Exercise task:
Please reproduce each of the items below word for word, without changing any line.

[Stored items]

= = =

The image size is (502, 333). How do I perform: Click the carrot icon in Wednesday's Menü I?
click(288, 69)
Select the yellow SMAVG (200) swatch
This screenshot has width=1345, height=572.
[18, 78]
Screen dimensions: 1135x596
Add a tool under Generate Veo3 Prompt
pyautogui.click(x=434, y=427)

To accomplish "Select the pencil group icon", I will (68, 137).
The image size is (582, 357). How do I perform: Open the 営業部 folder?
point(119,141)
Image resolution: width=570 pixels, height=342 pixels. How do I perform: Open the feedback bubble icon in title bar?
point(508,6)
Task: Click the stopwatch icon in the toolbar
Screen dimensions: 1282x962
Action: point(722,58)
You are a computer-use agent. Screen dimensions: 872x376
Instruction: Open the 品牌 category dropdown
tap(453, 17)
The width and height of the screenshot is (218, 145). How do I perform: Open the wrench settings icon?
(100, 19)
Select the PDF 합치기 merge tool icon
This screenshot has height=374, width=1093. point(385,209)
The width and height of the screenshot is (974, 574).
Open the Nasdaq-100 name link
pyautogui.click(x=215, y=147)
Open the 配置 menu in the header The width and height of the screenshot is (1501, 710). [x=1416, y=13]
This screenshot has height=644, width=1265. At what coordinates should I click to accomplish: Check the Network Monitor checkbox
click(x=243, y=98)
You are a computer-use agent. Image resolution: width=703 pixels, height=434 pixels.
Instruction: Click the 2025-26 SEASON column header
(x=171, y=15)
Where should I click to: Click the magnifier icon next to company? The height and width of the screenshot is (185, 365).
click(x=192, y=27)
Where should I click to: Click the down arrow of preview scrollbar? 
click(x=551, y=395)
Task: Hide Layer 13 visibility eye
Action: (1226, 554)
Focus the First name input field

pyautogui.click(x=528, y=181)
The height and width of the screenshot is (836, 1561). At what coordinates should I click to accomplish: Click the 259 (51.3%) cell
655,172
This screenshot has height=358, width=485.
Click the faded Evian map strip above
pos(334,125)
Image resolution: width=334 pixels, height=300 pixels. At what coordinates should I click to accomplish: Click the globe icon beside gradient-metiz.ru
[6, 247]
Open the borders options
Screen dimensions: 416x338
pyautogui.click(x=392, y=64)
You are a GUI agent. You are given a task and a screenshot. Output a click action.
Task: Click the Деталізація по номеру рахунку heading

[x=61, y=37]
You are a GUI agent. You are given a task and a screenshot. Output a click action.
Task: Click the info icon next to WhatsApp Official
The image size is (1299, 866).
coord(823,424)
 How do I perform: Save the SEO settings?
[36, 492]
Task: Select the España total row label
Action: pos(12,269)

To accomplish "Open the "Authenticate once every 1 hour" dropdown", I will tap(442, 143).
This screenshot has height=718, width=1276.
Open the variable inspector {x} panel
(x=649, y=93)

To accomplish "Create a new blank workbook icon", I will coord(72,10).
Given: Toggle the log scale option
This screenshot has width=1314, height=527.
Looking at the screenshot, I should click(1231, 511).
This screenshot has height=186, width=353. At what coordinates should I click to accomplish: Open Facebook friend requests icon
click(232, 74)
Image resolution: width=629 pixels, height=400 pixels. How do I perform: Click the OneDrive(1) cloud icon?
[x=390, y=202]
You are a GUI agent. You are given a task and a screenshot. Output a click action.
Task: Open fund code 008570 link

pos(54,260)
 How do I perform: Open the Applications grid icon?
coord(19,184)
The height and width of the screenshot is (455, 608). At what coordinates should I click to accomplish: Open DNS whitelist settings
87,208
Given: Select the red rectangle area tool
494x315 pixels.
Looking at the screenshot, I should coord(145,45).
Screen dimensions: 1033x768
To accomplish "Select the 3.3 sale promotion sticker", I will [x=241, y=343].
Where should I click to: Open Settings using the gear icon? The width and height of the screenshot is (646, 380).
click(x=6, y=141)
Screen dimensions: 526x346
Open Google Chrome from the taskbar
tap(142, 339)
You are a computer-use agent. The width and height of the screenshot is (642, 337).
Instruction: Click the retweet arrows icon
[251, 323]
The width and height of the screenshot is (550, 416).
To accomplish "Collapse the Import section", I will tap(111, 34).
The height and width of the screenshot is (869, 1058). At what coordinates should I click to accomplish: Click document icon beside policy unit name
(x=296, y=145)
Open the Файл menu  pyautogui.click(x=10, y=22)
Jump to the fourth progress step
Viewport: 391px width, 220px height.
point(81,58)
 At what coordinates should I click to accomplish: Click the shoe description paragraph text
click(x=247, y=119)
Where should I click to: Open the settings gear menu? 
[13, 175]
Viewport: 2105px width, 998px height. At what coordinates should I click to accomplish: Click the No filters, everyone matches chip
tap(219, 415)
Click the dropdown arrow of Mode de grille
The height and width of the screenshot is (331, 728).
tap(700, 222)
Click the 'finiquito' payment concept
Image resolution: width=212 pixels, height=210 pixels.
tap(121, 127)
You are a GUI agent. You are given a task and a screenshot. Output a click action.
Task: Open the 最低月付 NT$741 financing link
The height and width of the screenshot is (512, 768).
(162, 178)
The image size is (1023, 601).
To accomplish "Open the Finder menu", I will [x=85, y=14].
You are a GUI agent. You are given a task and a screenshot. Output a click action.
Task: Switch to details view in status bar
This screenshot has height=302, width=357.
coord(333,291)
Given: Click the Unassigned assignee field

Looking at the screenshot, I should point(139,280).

= = =

The response:
The image size is (502, 333). How do I perform: Click the carrot icon in Wednesday's Menü I?
click(288, 69)
Select the yellow SMAVG (200) swatch
This screenshot has width=1345, height=572.
[18, 78]
Screen dimensions: 1135x596
Add a tool under Generate Veo3 Prompt
pyautogui.click(x=434, y=427)

To accomplish "Select the pencil group icon", I will (68, 137).
The image size is (582, 357). How do I perform: Open the 営業部 folder?
point(119,141)
Image resolution: width=570 pixels, height=342 pixels. How do I perform: Open the feedback bubble icon in title bar?
point(508,6)
Task: Click the stopwatch icon in the toolbar
Screen dimensions: 1282x962
Action: point(722,58)
You are a computer-use agent. Screen dimensions: 872x376
Instruction: Open the 品牌 category dropdown
tap(453, 17)
The width and height of the screenshot is (218, 145). How do I perform: Open the wrench settings icon?
(100, 19)
Select the PDF 합치기 merge tool icon
This screenshot has height=374, width=1093. point(385,209)
The width and height of the screenshot is (974, 574).
Open the Nasdaq-100 name link
pyautogui.click(x=215, y=147)
Open the 配置 menu in the header The width and height of the screenshot is (1501, 710). [x=1416, y=13]
This screenshot has height=644, width=1265. At what coordinates should I click to accomplish: Check the Network Monitor checkbox
click(x=243, y=98)
You are a computer-use agent. Image resolution: width=703 pixels, height=434 pixels.
Instruction: Click the 2025-26 SEASON column header
(x=171, y=15)
Where should I click to: Click the magnifier icon next to company? The height and width of the screenshot is (185, 365).
click(x=192, y=27)
Where should I click to: Click the down arrow of preview scrollbar? 
click(x=551, y=395)
Task: Hide Layer 13 visibility eye
Action: (1226, 554)
Focus the First name input field

pyautogui.click(x=528, y=181)
The height and width of the screenshot is (836, 1561). At what coordinates should I click to accomplish: Click the 259 (51.3%) cell
655,172
This screenshot has height=358, width=485.
Click the faded Evian map strip above
pos(334,125)
Image resolution: width=334 pixels, height=300 pixels. At what coordinates should I click to accomplish: Click the globe icon beside gradient-metiz.ru
[6, 247]
Open the borders options
Screen dimensions: 416x338
pyautogui.click(x=392, y=64)
You are a GUI agent. You are given a task and a screenshot. Output a click action.
Task: Click the Деталізація по номеру рахунку heading

[x=61, y=37]
You are a GUI agent. You are given a task and a screenshot. Output a click action.
Task: Click the info icon next to WhatsApp Official
The image size is (1299, 866).
coord(823,424)
 How do I perform: Save the SEO settings?
[36, 492]
Task: Select the España total row label
Action: pos(12,269)

To accomplish "Open the "Authenticate once every 1 hour" dropdown", I will tap(442, 143).
This screenshot has height=718, width=1276.
Open the variable inspector {x} panel
(x=649, y=93)

To accomplish "Create a new blank workbook icon", I will coord(72,10).
Given: Toggle the log scale option
This screenshot has width=1314, height=527.
Looking at the screenshot, I should click(1231, 511).
This screenshot has height=186, width=353. At what coordinates should I click to accomplish: Open Facebook friend requests icon
click(232, 74)
Image resolution: width=629 pixels, height=400 pixels. How do I perform: Click the OneDrive(1) cloud icon?
[x=390, y=202]
You are a GUI agent. You are given a task and a screenshot. Output a click action.
Task: Open fund code 008570 link

pos(54,260)
 How do I perform: Open the Applications grid icon?
coord(19,184)
The height and width of the screenshot is (455, 608). At what coordinates should I click to accomplish: Open DNS whitelist settings
87,208
Given: Select the red rectangle area tool
494x315 pixels.
Looking at the screenshot, I should coord(145,45).
Screen dimensions: 1033x768
To accomplish "Select the 3.3 sale promotion sticker", I will [x=241, y=343].
Where should I click to: Open Settings using the gear icon? The width and height of the screenshot is (646, 380).
click(x=6, y=141)
Screen dimensions: 526x346
Open Google Chrome from the taskbar
tap(142, 339)
You are a computer-use agent. The width and height of the screenshot is (642, 337).
Instruction: Click the retweet arrows icon
[251, 323]
The width and height of the screenshot is (550, 416).
To accomplish "Collapse the Import section", I will tap(111, 34).
The height and width of the screenshot is (869, 1058). At what coordinates should I click to accomplish: Click document icon beside policy unit name
(x=296, y=145)
Open the Файл menu  pyautogui.click(x=10, y=22)
Jump to the fourth progress step
Viewport: 391px width, 220px height.
point(81,58)
 At what coordinates should I click to accomplish: Click the shoe description paragraph text
click(x=247, y=119)
Where should I click to: Open the settings gear menu? 
[13, 175]
Viewport: 2105px width, 998px height. At what coordinates should I click to accomplish: Click the No filters, everyone matches chip
tap(219, 415)
Click the dropdown arrow of Mode de grille
The height and width of the screenshot is (331, 728).
tap(700, 222)
Click the 'finiquito' payment concept
Image resolution: width=212 pixels, height=210 pixels.
tap(121, 127)
You are a GUI agent. You are given a task and a screenshot. Output a click action.
Task: Open the 最低月付 NT$741 financing link
The height and width of the screenshot is (512, 768).
(162, 178)
The image size is (1023, 601).
To accomplish "Open the Finder menu", I will [x=85, y=14].
You are a GUI agent. You are given a task and a screenshot. Output a click action.
Task: Switch to details view in status bar
This screenshot has height=302, width=357.
coord(333,291)
Given: Click the Unassigned assignee field

Looking at the screenshot, I should point(139,280).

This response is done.